Establish working patterns and practises for Engineering Teams, setting a delivery and improvement cadence for cloud systems.

Cloudmarque-aligned Engineering Teams are designed to follow Agile working practises1, operating on a repeating, fixed-length work cycle called an Iteration. An iteration incorporates various meetings (or ceremonies) which take place at specific times in the iteration.

One of the first tasks for your Engineering Team is to set an iteration duration and agree how ceremony should be implemented.

Choosing an iteration duration

Initial factors to consider include:

  1. Multiple teams

    If your organisation expects to run multiple Engineering Teams, consider offsetting iteration cycles. You might want to do this to:

    • ensure that team ceremonies are not competing for meeting rooms
    • manage delivery dependencies between teams
    • offset releases (where legal or compliance issues prevent “release when ready”)
  2. Duration

    Iteration durations range from one to four weeks, and choice of duration depends on a range of desired characteristics and wider organisational context.
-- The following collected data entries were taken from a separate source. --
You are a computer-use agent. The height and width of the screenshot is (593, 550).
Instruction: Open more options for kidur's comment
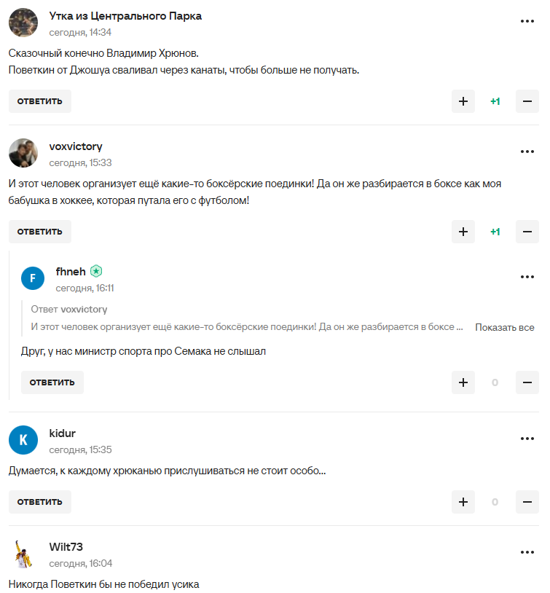(527, 439)
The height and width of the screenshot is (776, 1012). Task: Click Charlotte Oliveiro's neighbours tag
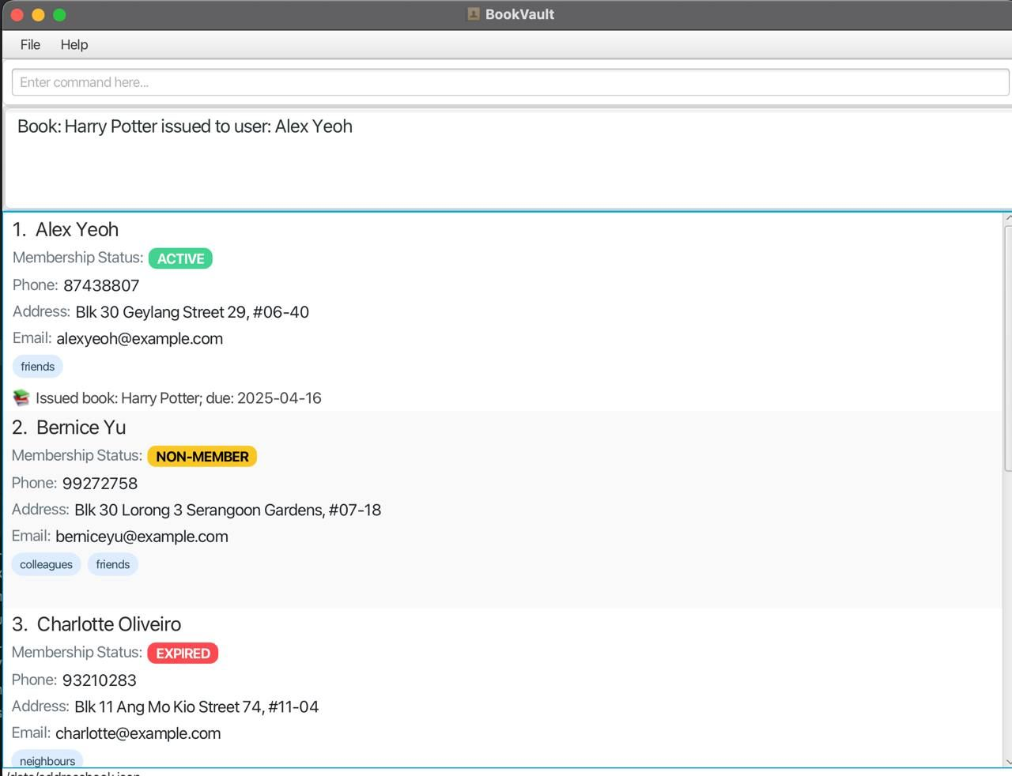(47, 760)
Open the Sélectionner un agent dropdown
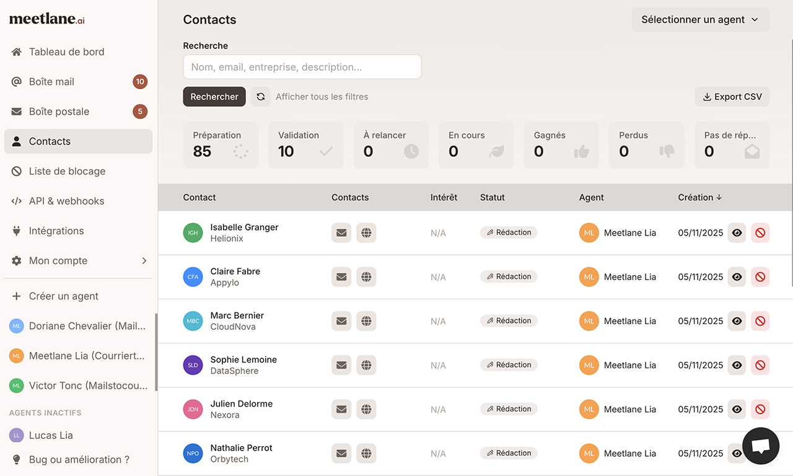793x476 pixels. pyautogui.click(x=700, y=20)
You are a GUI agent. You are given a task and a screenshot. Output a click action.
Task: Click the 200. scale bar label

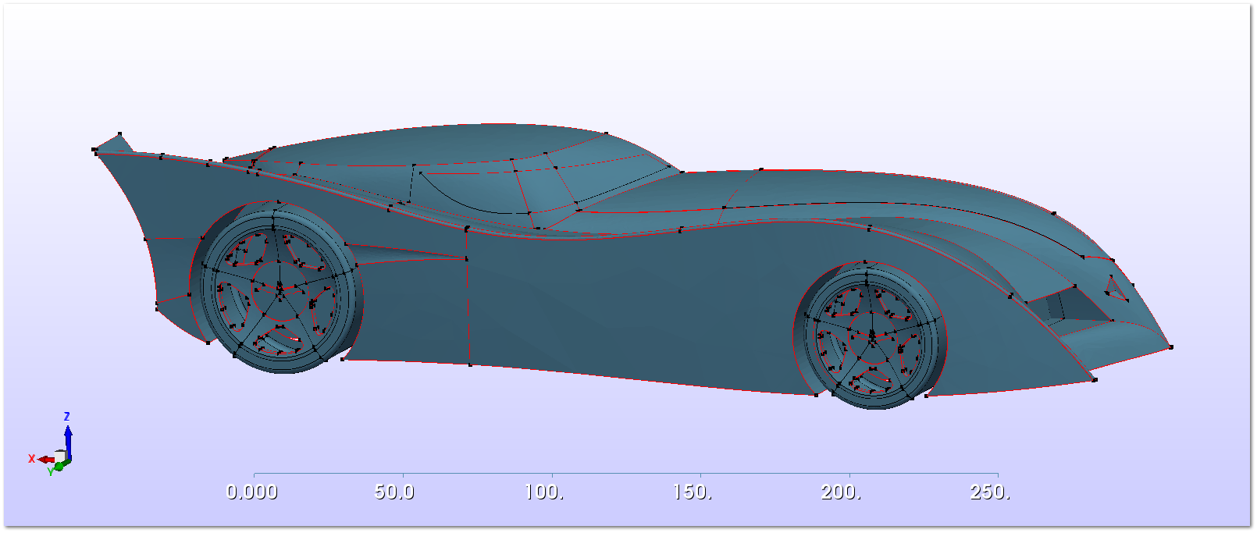(841, 492)
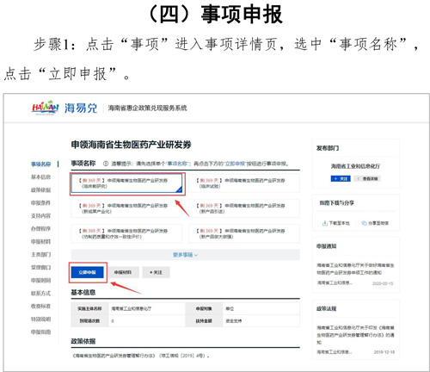Screen dimensions: 430x372
Task: Click the 下载至本地 download icon
Action: click(325, 223)
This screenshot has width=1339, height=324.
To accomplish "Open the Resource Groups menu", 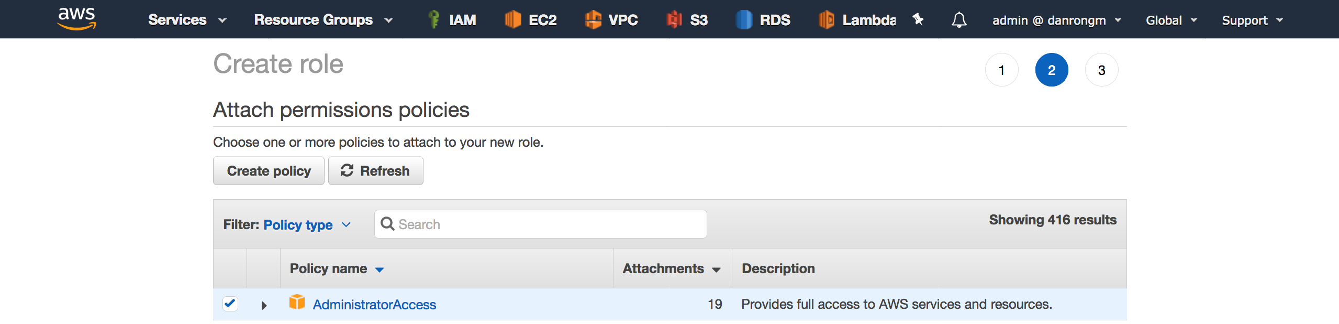I will pos(323,20).
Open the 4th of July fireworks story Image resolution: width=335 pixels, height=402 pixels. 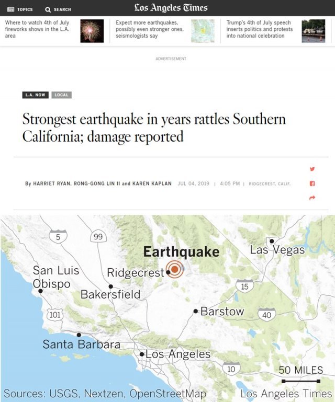pyautogui.click(x=38, y=29)
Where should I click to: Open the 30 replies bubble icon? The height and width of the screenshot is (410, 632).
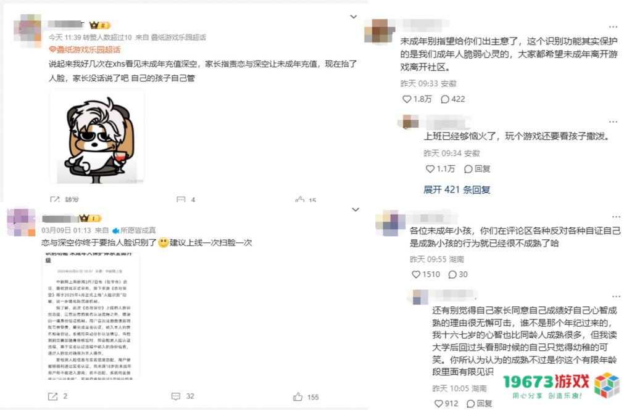point(452,274)

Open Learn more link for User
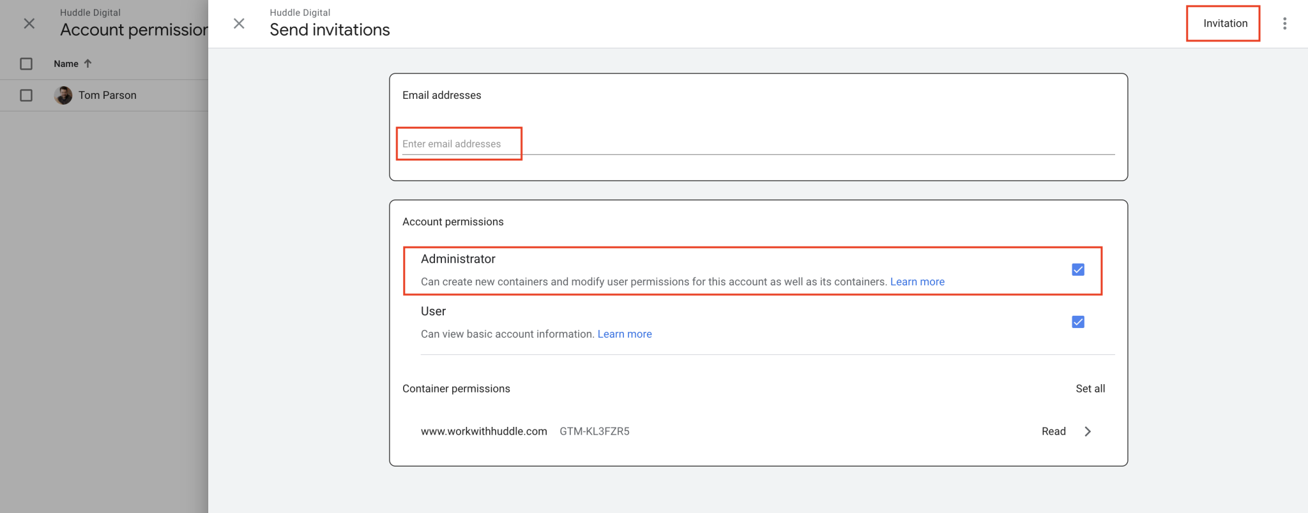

    • The main factor when deciding iteration duration is uncertainty. In extremely volatile environments where processes and approaches have to be continually revised, shorter iterations mean less waste when an approach does not work and has to be thrown away. Longer iterations work better when goals are fixed and dependencies are well-understood (or they have been done many times).

    • Try to keep ceremony duration appropriate to the length of the iteration. The ratio of ceremony to “delivery” time shouldn’t be a factor in avoiding shorter iterations.

    • One of the main focuses of the Engineering Team should be reducing the overhead of running a cycle. Alongside ceremony, the “path to live” of packaging, test, and release represents significant cycle overhead which can be more obvious in smaller iteration durations, and focus the team on improving automation in these areas.

Are iterations required?

A pure Kanban methodology with no iterations can be an effective way to run a reactive Engineering team. Proactive innovation and improvement typically require planning for long-term change, which iterative Agile ceremony outlined in this Operating Guide supports. Similar processes can be implemented via Kanban lifecycle reviews2.

Ceremony

During an iteration the Engineering Team should establish five regular ceremonies:

  1. Refinement

    The Engineering Team and their Product Owner together build, review, and prioritise a backlog of work prior to the start of an iteration.

  2. Planning

    At the start of an iteration, the Engineering Team plan and commit to work items to be delivered over the course of the iteration duration.

  3. Daily Standup

    A short, regular team conversation to share progress and remove blocking dependencies.

  4. Team Sync

    Inter-team forum for resolving delivery dependencies across a wider engineering programme.

  5. Retrospective

    The team takes the opportunity to review delivery performance through the past sprint, identifying process optimisations, and addressing productivity issues.


References

  1. For in-depth discussion of Agile practises, refer to the Agile Alliance

  2. Kanban ceremony is comprised of scheduled reviews, which have many similarities to the ceremonies of Agile. The Kanban descriptions outlined on the Agile Alliance site provide a comprehensive overview.